- [BRIEF 1] From the Dorothy Hewer biography, reproduce the passage that begins at the words "- Born: 16 March" and ends after the words "graduated in 1911.".
- [BRIEF 2] In the Dorothy Hewer biography, who took over the Herb Farm after Hewer's death in 1948?

- [QUOTED PASSAGE]

- Born: 16 March 1888 South Hornsey
- Died: 1 March 1948 (aged 59) Seal

= Dorothy Hewer =

English herb farmer (1888–1948)

Dorothy Gertrude Hewer (16 March 1888 – 1 March 1948) was an English herb farmer, herbalist, and writer.

==Life==
Hewer was born in 1888 South Hornsey. Her parents were Annie Martha ( Everard) and Joseph Langton Hewer. Her father was a doctor and she was educated at North London Collegiate School and Bedford College, London. She graduated in 1911.

Maud Grieve became her friend and she had done leading work in growing herbs during the Great War when the UK's traditional sources were difficult to access. Grieve had been the president of The British Guild of Herb Growers and in time she would publish A Modern Herbal in 1931.

Maud Grieve's older husband's health became a concern and she decided to move away from herb production and training. She gave most of her stock to Hewer. Hewer had started her herbal farm three years before near the Kentish village of Seal where she became known for her "Seal" lavender. Hewer had been inspired by Grieve and by the work of the gardening writer Eleanour Sinclair Rohde. Grieve had closed her training school and she encouraged Hewer to take on a few women helpers. These helpers or trainees said that they were made very hard by Hewer. One of these was Margaret Brownlow.

The herb farm's crop of culinary and medical herbs supplied Hewer's mail order business and a shop she bought in North Audley Street, London. The sale volumes increased during the war and she published her book on herbology in 1941 titled Practical Herb Growing. Margaret Brownlow returned to work for her in 1943 and after Hewer died in 1948 in Seal, Kent, Brownlow took over the Herb Farm.

- [DATA SEGMENT]
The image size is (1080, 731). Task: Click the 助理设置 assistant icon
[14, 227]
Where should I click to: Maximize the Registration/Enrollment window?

- [RESULT 1]
- Born: 16 March 1888 South Hornsey
- Died: 1 March 1948 (aged 59) Seal

= Dorothy Hewer =

English herb farmer (1888–1948)

Dorothy Gertrude Hewer (16 March 1888 – 1 March 1948) was an English herb farmer, herbalist, and writer.

==Life==
Hewer was born in 1888 South Hornsey. Her parents were Annie Martha ( Everard) and Joseph Langton Hewer. Her father was a doctor and she was educated at North London Collegiate School and Bedford College, London. She graduated in 1911.

- [RESULT 2] Margaret Brownlow